## PASSAGE GIVEN

■ ■ ■

The sharp upper bound for the area of the nodal sets of Dirichlet Laplace eigenfunctions

Abstract

Let \(\Omega \) be a bounded domain in \({\mathbb {R}}^n\) with \(C^{1}\) boundary and let \(u_\lambda \) be a Dirichlet Laplace eigenfunction in \(\Omega \) with eigenvalue \(\lambda \). We show that the \((n-1)\)-dimensional Hausdorff measure of the zero set of \(u_\lambda \) does not exceed \(C(\Omega )\sqrt{\lambda }\). This result is new even for the case of domains with \(C^\infty \)-smooth boundary.

Appendix: Proofs of Some Auxiliary Results

1.1 Estimates for the zero set of harmonic functions inside the domain.

■ ■ ■

## SUPPLIED DATA
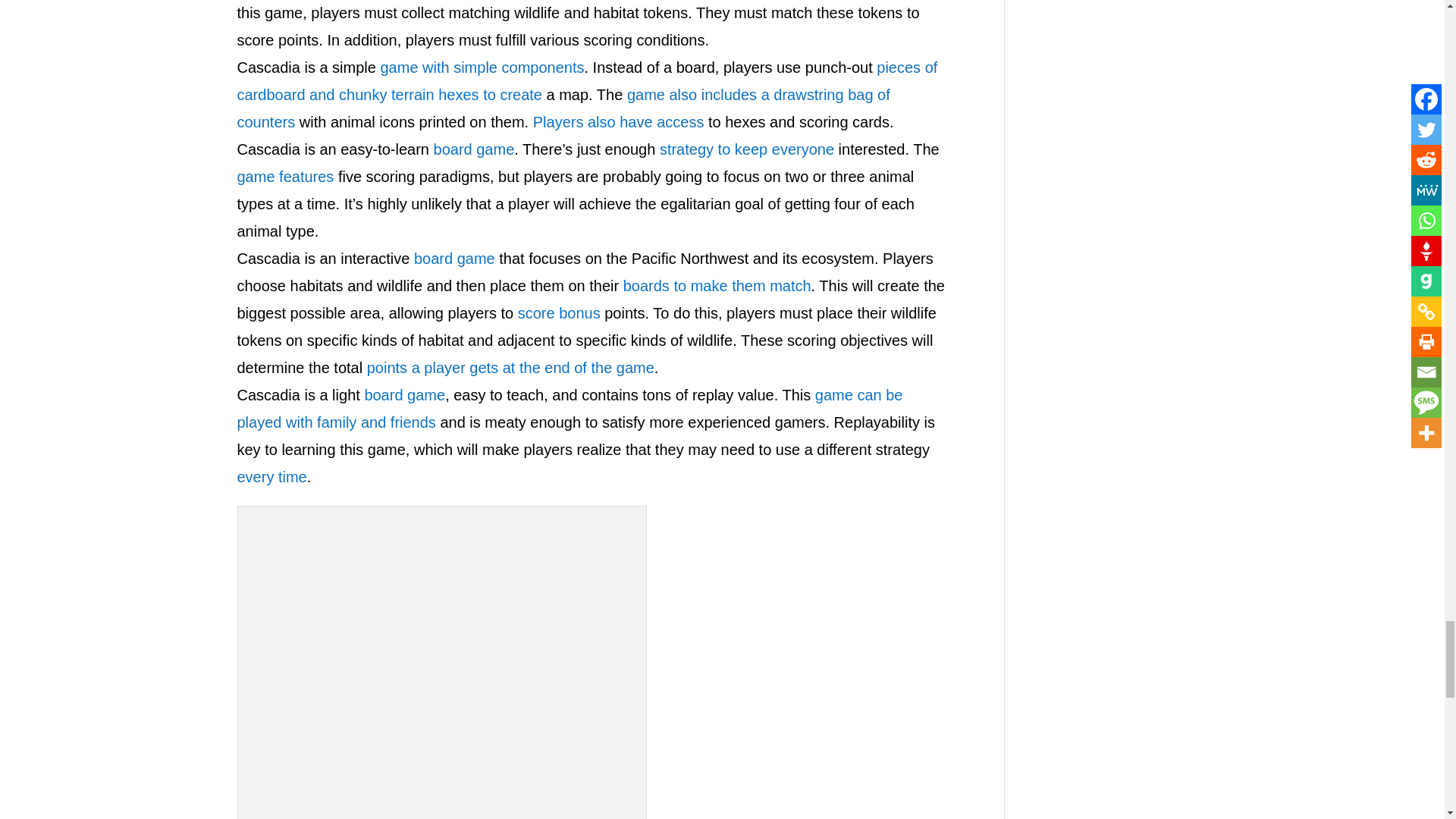
Can Cascadia Become Your Next Favorite Board Game? (442, 665)
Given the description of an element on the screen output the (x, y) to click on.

■ ■ ■

## EXERCISE GOAL
Answer from the passage on nodal sets of Dirichlet Laplace eigenfunctions:
(a) What smoothness is assumed for the boundary of the domain?
(b) What quantity bounds the (n-1)-dimensional Hausdorff measure of the zero set?
(c) What does section 1.1 of the appendix estimate?

## RESPONSE
(a) A C^1 boundary.
(b) C(Ω)√λ, where λ is the eigenvalue.
(c) The zero set of harmonic functions inside the domain.